New laws to protect youth from tobacco influences went into effect this month and local health officials are enforcing the new regulations, which include prohibiting the sale of flavored tobacco products, such as menthol cigarettes and flavored e-liquids, within 1,000 feet of schools, parks, playgrounds, and libraries in unincorporated parts of the county. The sale of cigars in pack sizes under 10 is also prohibited in unincorporated areas of the county, with cigars selling for $5 each excluded from the regulations.
The Contra Costa Board of Supervisors passed new rules last summer (see related article), and retailers were given a period of time to prepare. The County’s Tobacco Prevention Project has been doing education and outreach to all tobacco retailers in recent months to help ensure compliance with the new youth protections.
A 2016 survey showed that more than 80% of stores licensed to sell tobacco that are located near schools in Contra Costa County carried flavored products, such as “watermelon” or “tropical blast” cigarillos or little cigars. Many small cigars and cigarillos are sold for less than $1, making them attractive and affordable for youth.
“These tobacco products are clearly aimed at youth and they serve as a gateway to a lifetime of addiction to tobacco,” said Denice Dennis, manager of the Tobacco Prevention Program. “These new tobacco-sales rules will help prevent our youth from tobacco influences in the community.”
The new regulations prohibit the sale of flavored “e-liquids” for use with electronic smoking devices, which also come in candy and fruit flavors that appeal to new, young smokers. A recent UC San Francisco study showed that many teens who vape would not have started smoking if only traditional tobacco products were available.
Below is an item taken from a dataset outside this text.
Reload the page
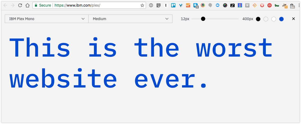Viewport: 301px width, 124px height. click(x=20, y=5)
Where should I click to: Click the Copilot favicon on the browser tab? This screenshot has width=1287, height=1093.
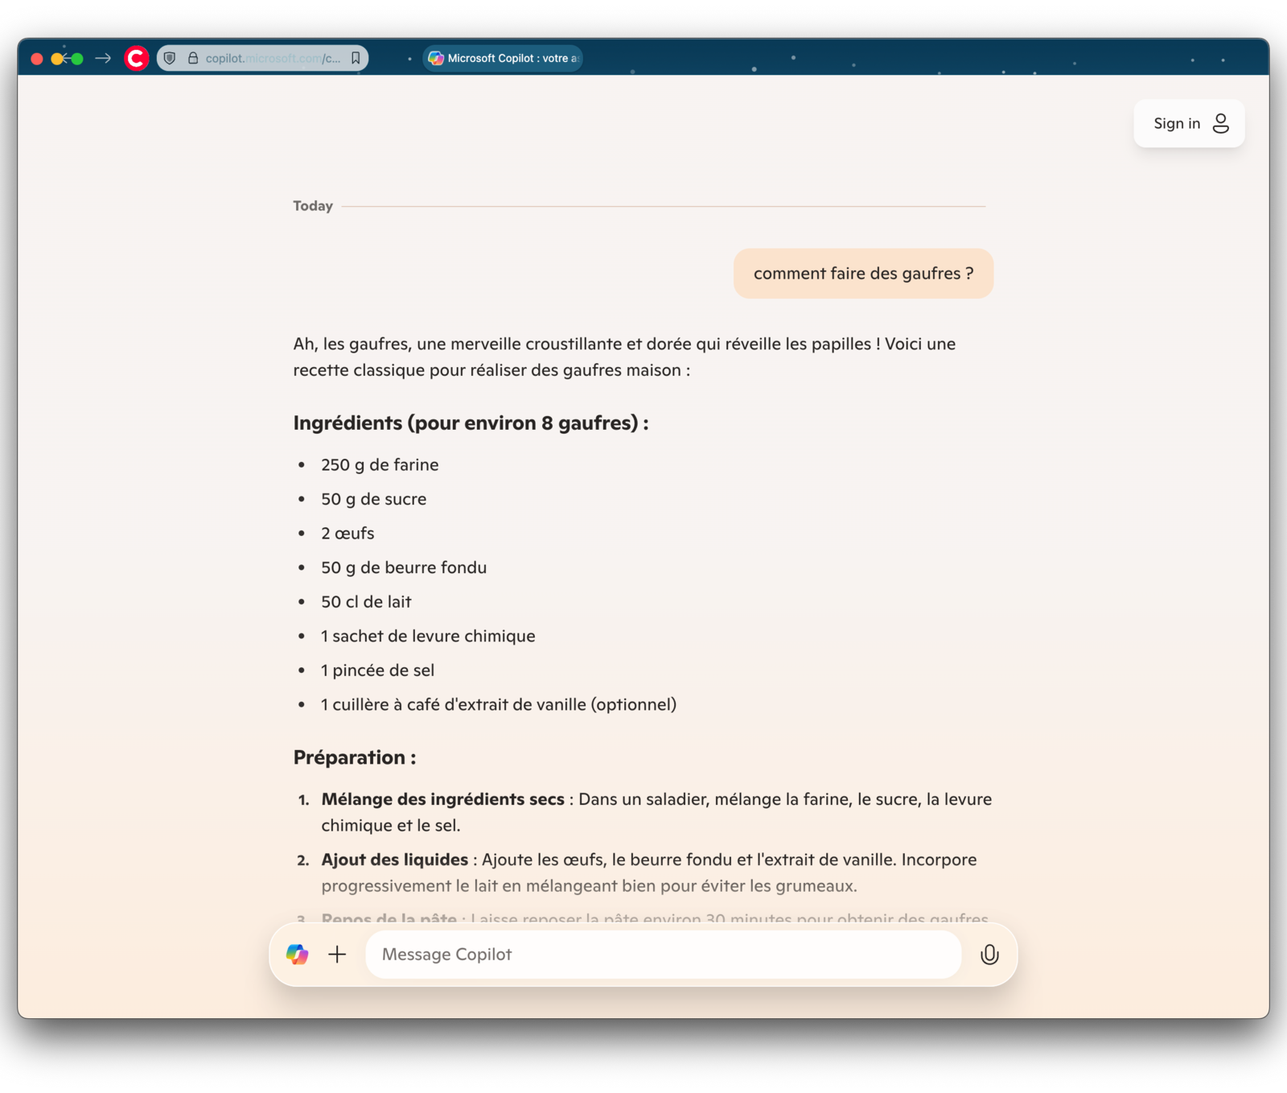pyautogui.click(x=436, y=57)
Other research shows that teens who vape are four times more likely to begin smoking cigarettes a year later than those who do not.
Under the new regulations, no new tobacco retailer licenses will be granted to businesses located within 1,000 feet of schools, parks, playgrounds or libraries, or within 500 feet of another business that sells tobacco.
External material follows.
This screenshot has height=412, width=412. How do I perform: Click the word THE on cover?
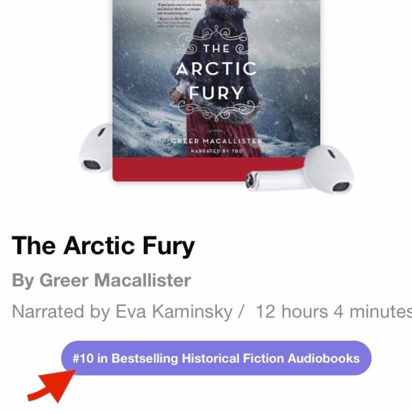[216, 49]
Another provision adopted by the Board of Supervisors that bans sales of tobacco products in pharmacies won’t take effect until July 2018 after their tobacco retailer licenses expire.
The ordinance also requires retailers to examine the identification of a person who reasonably appears to be under the age of 27 before the tobacco retailer sells tobacco products or paraphernalia to that person.
Retailers not complying with the new rules can be fined up to $500 for each day they are in violation and may face suspension or revocation of their tobacco retailer license.
The National Association of Tobacco Outlets opposed the ordinance because the retailers didn’t believe six months was enough time to sell off their inventory.
Contra Costa joins many other Bay Area cities and counties to prohibit the sale of flavored tobacco products including Santa Clara and Yolo Counties, and the cities of El Cerrito, Novato, Los Gatos, San Francisco, and Oakland.